[Dwarf-Discuss] string reduction techniques

Sun Nov 7 20:36:13 GMT 2021

Just spitballing an idea here, but would there be value in a new DW_FORM (or
two) that referenced the names from .strtab or .dynstr, instead of .debug_str?
It would only work if the symbols already were there, but I would expect that
for many/most/all(?) functions defined in the compilation unit.  It does
somewhat relegate this to being Someone Else's Problem, but given that the
.strtab already has the problem of zillions of these huge symbols, maybe that's
not so bad?

Maybe, if that's too onerous for tools that need to manipulate .strtab, it could
reference them indirectly through a .debug_strtab_offsets section similar to
.debug_str_offsets.

_ _ _ _ _

EXERCISE TASKS:
[a] In the post on DWARF string reduction, which sections would the proposed new DW_FORM take names from in place of .debug_str?
[b] Write the next few sentences of the post on DWARF string reduction, picking up after its final sentence.
The items after this post are unrelated material.

_ _ _ _ _

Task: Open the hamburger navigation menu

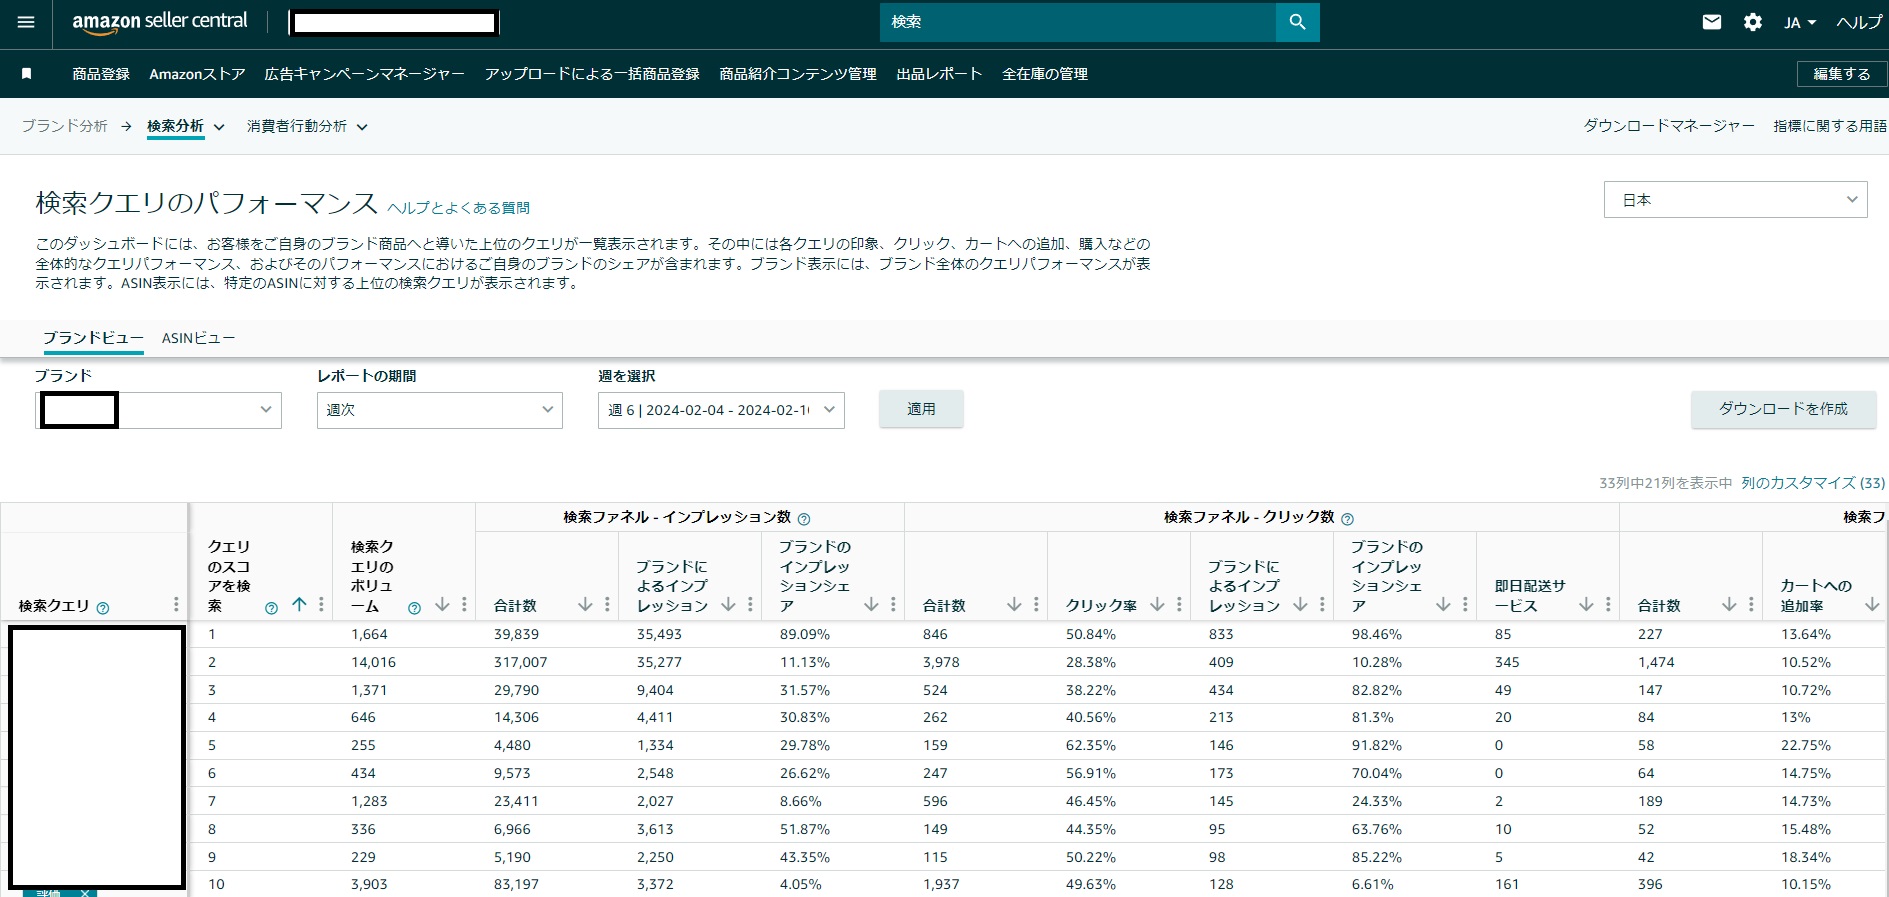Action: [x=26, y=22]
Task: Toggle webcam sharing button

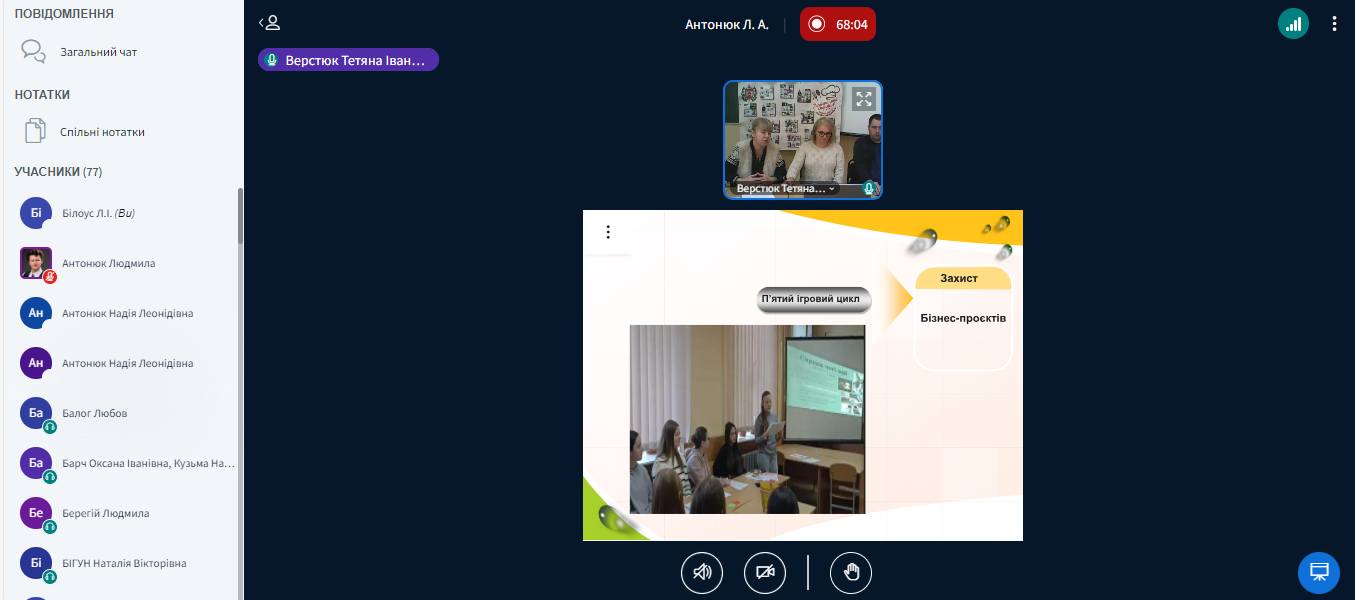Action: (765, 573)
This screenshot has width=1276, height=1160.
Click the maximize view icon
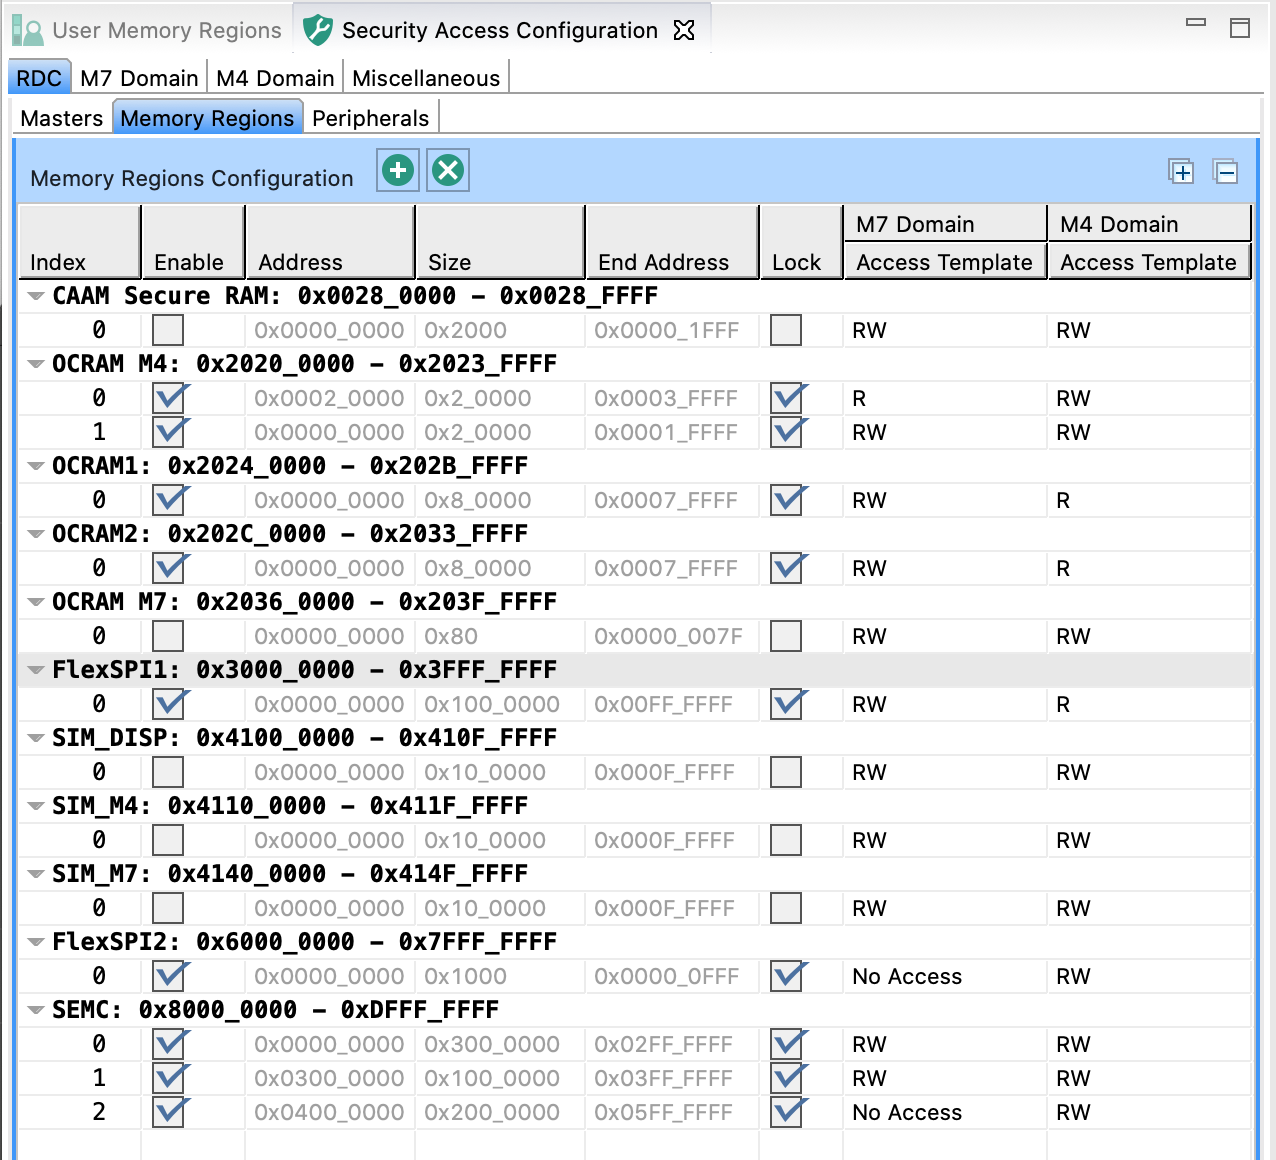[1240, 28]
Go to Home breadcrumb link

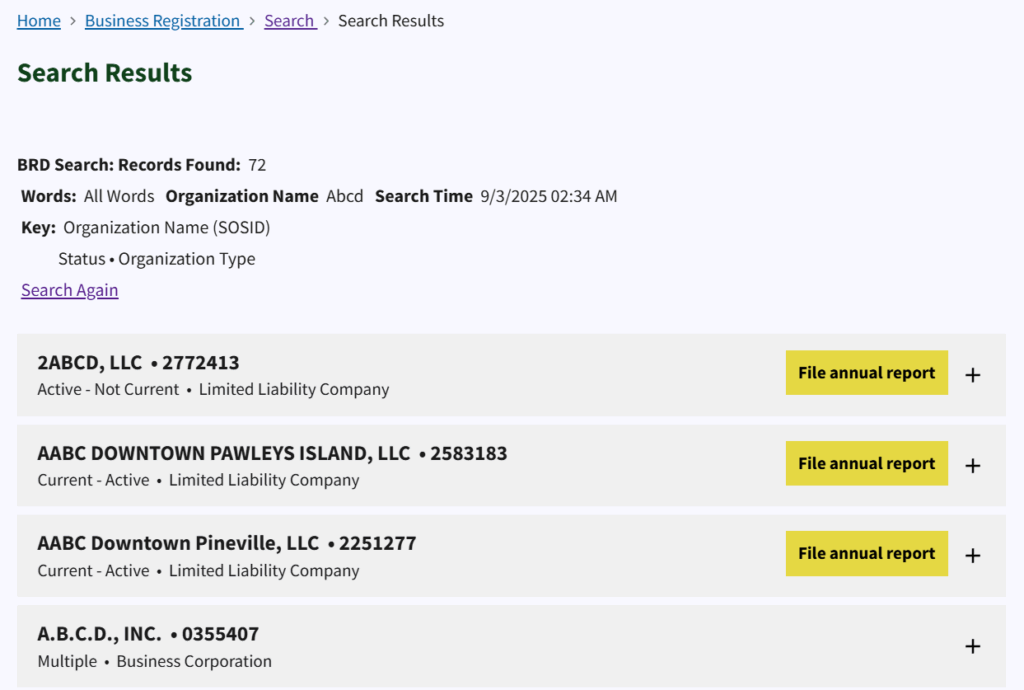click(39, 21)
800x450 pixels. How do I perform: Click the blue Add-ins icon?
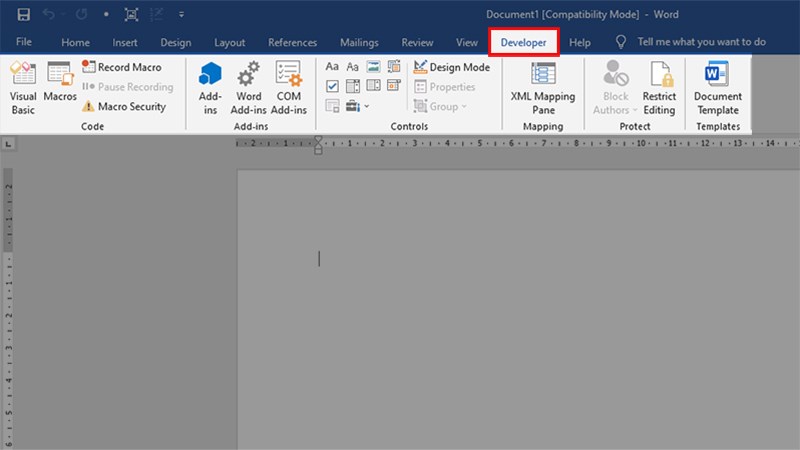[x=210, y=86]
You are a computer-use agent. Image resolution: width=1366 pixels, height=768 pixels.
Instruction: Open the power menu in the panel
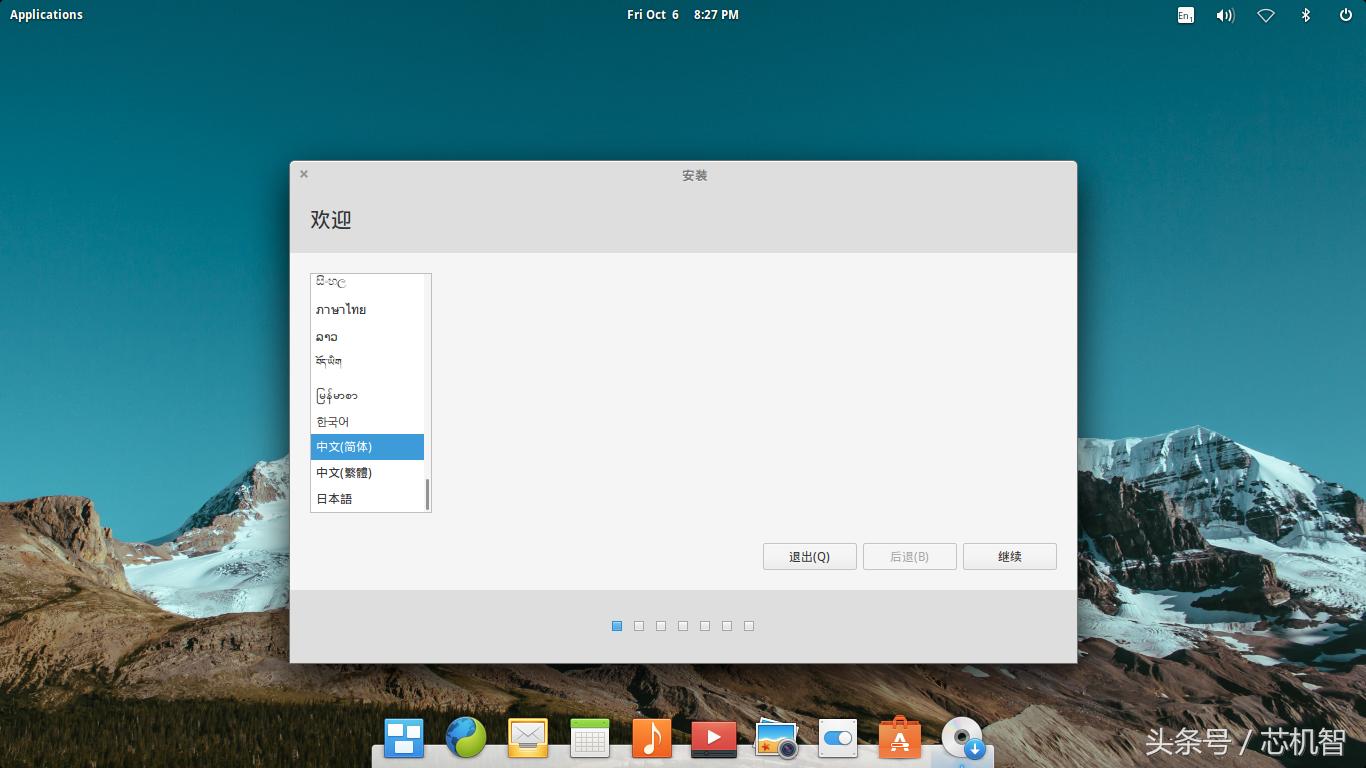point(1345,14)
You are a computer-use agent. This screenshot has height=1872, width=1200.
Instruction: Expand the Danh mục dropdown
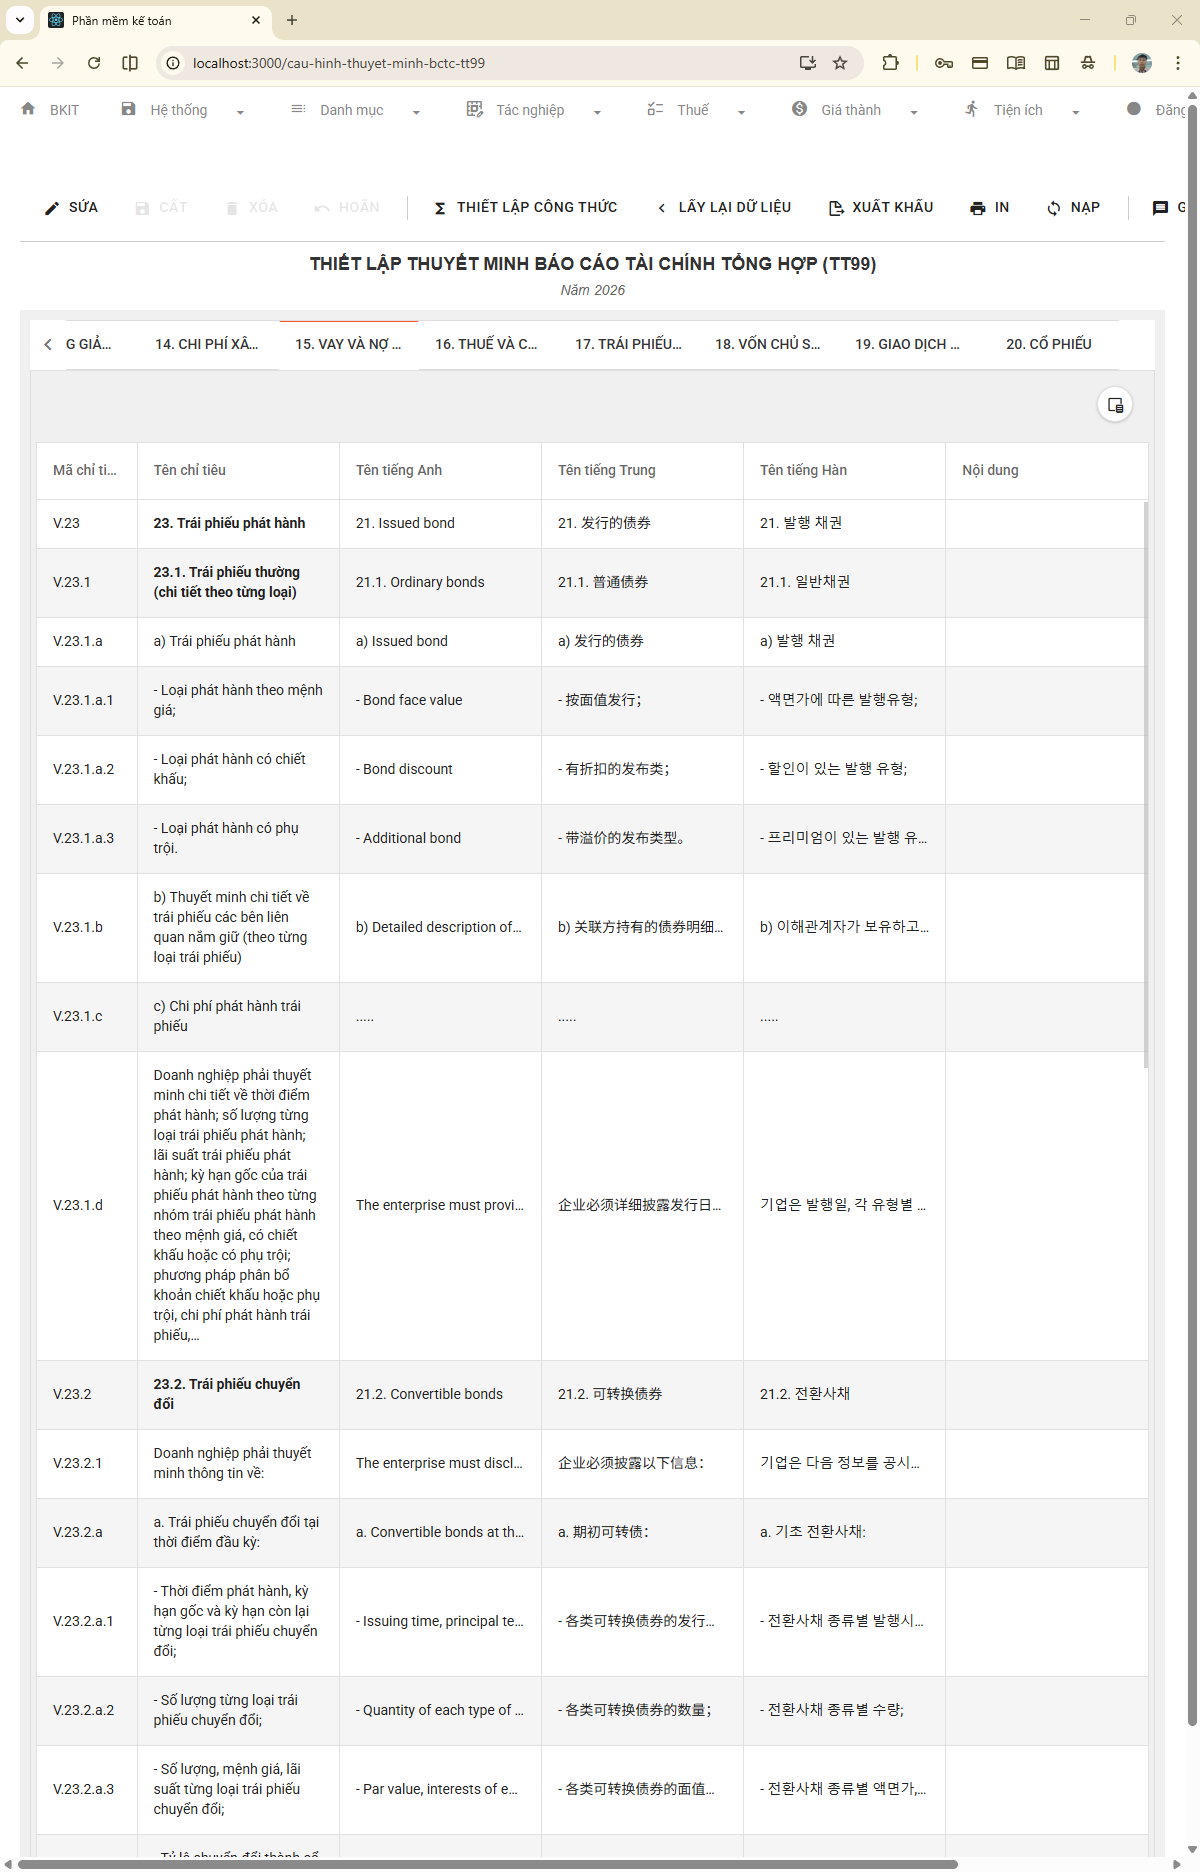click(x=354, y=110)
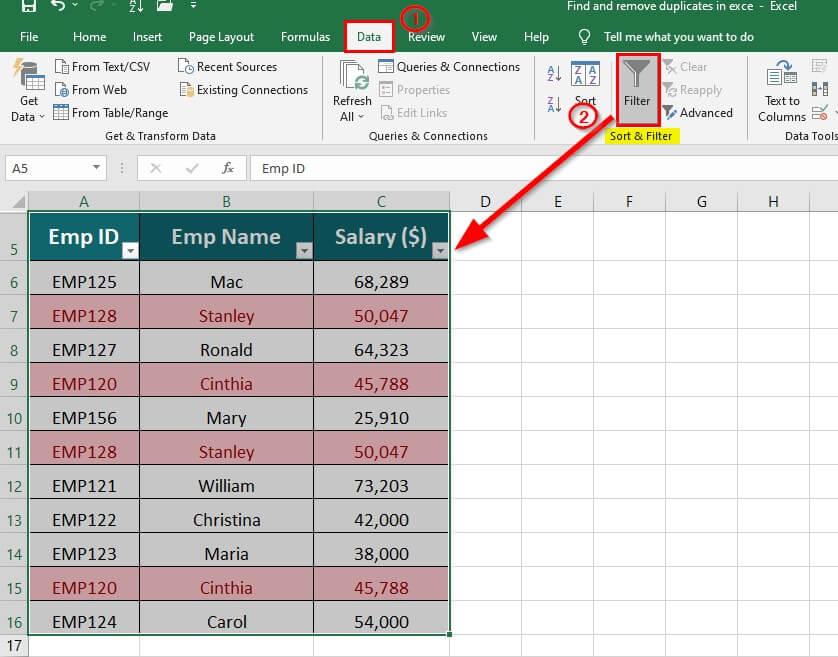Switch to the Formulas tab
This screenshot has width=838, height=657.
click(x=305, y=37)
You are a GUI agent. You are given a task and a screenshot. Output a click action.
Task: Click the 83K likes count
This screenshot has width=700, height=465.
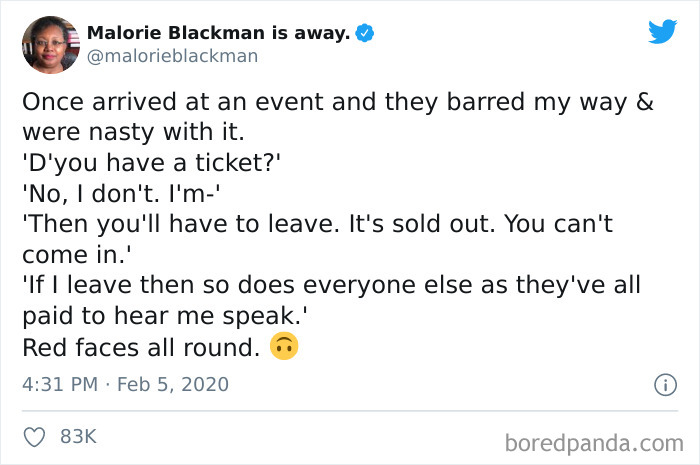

_ _ _ _ _

EXPECTED OUTPUTS:
[a] From .strtab or .dynstr.

[b]
On Tue, Nov 02, 2021 at 10:09:16AM -0700, Dwarf Discussion wrote:
>    On Mon, Nov 1, 2021 at 7:14 PM Greg Clayton via Dwarf-Discuss
>    <[1]dwarf-discuss at lists.dwarfstd.org> wrote:
> 
>      LLDB also uses mangled names. The clang compiler is our expression
>      parser and it always tries to resolve symbols during compilation/JIT and
>      it supplies mangled names when looking for functions to resolve when it
>      JITs code up. It is nice to be able to do quick name lookups using these
>      mangled names to find the address of the function. That being said, we
>      could work around it. Not sure how easy that would be though as mangled
>      names can end up demangling to the same name with some loss of
>      information and it would be important to be able to find the right in
>      charge or out of charge constructor when the compiler asks for a
>      specific symbol using the mangled name. We have more uses of mangled
>      names but most of them relate to parsing the symbol tables, so removing
>      them from DWARF wouldn't affect those areas.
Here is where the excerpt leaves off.